[Collected data]
******
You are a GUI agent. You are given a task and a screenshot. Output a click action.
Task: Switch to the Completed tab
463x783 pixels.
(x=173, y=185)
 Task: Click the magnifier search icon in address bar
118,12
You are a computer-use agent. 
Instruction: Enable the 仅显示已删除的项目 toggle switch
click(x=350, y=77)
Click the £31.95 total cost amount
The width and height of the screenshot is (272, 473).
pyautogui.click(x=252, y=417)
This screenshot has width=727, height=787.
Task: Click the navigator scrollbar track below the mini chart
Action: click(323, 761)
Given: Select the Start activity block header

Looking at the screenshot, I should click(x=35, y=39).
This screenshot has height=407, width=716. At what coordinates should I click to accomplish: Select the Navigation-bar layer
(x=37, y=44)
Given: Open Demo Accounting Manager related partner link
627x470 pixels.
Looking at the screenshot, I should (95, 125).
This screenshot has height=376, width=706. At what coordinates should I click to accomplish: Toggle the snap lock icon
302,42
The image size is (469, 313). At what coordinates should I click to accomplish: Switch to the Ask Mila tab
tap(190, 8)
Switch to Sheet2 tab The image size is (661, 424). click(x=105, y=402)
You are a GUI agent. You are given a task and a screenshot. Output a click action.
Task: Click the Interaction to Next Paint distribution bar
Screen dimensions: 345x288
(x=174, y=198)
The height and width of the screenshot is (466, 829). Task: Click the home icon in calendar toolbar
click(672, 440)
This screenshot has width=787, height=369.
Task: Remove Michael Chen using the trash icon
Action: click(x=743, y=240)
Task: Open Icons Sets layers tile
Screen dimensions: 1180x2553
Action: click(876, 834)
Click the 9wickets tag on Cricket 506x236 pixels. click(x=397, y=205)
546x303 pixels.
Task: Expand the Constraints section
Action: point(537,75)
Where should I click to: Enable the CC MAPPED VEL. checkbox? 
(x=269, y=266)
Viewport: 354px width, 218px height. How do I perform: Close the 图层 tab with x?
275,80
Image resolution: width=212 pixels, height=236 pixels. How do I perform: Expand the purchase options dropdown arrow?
******
What the task asks: Match on "Open" and report each line of the data above that has it.

Solution to this task:
Given: Open Demo Accounting Manager related partner link
Task: Open Icons Sets layers tile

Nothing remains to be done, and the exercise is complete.